Retailers need an innovation strategy

Text saying 'Innovation' accompanies by a light bulb

Retailers need an innovation strategy

The retail industry is ripe for disruption. Spending is changing, consumer expectations are rising and Amazon is poised to launch in Australia. According to Morgan Stanley, Amazon is set to carve out a $12bn piece of Australia’s retail pie in the next decade. Now, more than ever, Australia’s retail players need to establish a long-term innovation strategy, to not only protect their market share, but to grow it.

There’s been a lot of chatter about the retail apocalypse. The argument is that Amazon will crush Australian retailers who won’t be able to compete on delivery or the user experience. There’s also been speculation that Amazon’s pricing model will result in a race to the bottom, undercutting profitability.

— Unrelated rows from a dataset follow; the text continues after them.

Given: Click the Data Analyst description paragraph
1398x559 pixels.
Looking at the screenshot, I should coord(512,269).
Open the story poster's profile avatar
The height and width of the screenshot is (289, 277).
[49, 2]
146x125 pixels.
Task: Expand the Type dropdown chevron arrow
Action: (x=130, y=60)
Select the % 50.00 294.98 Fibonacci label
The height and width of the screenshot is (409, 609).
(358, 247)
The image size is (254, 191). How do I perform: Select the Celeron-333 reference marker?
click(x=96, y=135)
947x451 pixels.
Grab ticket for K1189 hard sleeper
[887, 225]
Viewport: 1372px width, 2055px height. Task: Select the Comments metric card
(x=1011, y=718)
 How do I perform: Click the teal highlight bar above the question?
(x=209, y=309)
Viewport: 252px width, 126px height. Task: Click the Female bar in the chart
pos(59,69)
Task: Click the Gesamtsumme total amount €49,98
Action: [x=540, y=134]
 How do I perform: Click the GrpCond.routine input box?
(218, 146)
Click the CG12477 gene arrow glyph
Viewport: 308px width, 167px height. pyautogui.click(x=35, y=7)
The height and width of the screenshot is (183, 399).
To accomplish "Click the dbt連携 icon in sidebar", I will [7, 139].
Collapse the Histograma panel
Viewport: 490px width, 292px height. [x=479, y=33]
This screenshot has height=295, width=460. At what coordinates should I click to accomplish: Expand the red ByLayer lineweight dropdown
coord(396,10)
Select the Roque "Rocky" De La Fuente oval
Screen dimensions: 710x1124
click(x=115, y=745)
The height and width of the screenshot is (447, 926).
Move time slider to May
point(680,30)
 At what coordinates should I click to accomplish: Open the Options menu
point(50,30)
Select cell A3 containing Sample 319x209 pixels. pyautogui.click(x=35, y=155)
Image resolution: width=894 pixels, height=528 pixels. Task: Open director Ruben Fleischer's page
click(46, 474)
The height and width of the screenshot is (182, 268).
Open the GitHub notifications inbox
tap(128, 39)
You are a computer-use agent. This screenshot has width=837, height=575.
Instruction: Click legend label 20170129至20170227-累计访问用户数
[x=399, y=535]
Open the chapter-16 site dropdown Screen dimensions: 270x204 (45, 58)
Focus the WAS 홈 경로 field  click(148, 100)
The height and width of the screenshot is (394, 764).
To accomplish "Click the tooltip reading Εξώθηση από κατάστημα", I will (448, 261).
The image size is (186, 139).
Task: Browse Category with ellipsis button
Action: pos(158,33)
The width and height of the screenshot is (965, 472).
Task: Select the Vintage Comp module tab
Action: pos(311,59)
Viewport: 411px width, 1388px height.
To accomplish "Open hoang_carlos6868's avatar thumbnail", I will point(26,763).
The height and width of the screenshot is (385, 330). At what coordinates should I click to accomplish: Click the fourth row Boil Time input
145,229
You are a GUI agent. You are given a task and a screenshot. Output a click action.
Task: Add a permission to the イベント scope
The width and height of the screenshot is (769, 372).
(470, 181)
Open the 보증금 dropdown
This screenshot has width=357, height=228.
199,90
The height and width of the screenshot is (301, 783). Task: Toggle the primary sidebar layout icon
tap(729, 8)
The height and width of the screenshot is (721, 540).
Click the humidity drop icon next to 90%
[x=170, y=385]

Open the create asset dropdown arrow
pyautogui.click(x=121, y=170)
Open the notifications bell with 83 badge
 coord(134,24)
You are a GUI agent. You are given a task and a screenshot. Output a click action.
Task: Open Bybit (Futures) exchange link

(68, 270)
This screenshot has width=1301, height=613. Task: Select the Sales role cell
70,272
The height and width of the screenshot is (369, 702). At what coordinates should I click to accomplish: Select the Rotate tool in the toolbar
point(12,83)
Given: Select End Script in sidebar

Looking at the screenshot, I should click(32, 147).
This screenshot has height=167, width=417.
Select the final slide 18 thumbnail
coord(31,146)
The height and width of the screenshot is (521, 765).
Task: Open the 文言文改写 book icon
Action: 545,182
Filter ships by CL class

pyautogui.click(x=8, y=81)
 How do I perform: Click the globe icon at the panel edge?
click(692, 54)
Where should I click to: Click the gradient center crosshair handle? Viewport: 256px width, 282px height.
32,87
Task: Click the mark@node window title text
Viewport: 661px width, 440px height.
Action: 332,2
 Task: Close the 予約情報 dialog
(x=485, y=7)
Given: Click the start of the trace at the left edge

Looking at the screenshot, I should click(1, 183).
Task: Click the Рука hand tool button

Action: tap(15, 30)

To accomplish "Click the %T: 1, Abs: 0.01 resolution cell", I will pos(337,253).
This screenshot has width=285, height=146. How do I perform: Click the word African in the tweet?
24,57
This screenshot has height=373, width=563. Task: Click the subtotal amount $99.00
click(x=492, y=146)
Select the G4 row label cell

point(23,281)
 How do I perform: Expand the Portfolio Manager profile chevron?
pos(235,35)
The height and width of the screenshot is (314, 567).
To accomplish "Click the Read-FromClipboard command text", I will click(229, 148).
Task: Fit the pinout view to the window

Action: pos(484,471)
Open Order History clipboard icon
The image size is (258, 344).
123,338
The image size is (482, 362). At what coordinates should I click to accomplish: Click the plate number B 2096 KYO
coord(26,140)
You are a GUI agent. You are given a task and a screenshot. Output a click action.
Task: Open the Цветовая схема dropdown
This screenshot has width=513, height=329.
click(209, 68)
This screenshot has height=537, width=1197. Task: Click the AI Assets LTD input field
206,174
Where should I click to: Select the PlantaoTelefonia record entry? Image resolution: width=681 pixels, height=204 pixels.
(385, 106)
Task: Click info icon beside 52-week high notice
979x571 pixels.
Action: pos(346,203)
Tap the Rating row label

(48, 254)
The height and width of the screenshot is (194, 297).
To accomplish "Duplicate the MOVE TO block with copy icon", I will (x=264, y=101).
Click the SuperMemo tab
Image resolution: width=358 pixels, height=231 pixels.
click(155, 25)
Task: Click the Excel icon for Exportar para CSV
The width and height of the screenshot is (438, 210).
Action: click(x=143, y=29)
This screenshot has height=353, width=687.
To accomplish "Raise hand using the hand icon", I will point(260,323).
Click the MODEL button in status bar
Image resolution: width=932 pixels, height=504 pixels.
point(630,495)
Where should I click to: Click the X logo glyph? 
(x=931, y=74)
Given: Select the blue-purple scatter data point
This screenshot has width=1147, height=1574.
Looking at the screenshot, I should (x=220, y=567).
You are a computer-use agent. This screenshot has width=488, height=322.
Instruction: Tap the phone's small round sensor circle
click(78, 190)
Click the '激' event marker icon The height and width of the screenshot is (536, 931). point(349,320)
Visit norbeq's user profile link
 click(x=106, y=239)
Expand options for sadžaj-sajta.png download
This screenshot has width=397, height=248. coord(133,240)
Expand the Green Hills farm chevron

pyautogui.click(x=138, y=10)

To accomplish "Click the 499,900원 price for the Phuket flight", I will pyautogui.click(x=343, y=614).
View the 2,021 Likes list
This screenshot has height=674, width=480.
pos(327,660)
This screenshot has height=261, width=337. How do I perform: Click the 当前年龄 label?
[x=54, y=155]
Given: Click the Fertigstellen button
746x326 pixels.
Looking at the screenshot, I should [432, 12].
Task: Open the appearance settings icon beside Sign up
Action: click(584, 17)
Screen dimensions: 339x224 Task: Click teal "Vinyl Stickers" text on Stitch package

Sounds like Amazon is bad news for our retailers, right? Not necessarily. With great change comes opportunity, the question is who are the leaders who are prepared. A recent study by CBA showed that 25% of retailers have no strategy at all!

Rather than being wiped out by the arrival of international competition, it’s much more likely that local retailers will be forced to lift their game. If they can do that, then it might be they can take home a bigger piece of the growing pie too.

Obviously, this is easier said than done. In fact, sectors across the Australian economy are grappling with how they can create and implement an effective R&D strategy to future-proof their business and maximise earning potential.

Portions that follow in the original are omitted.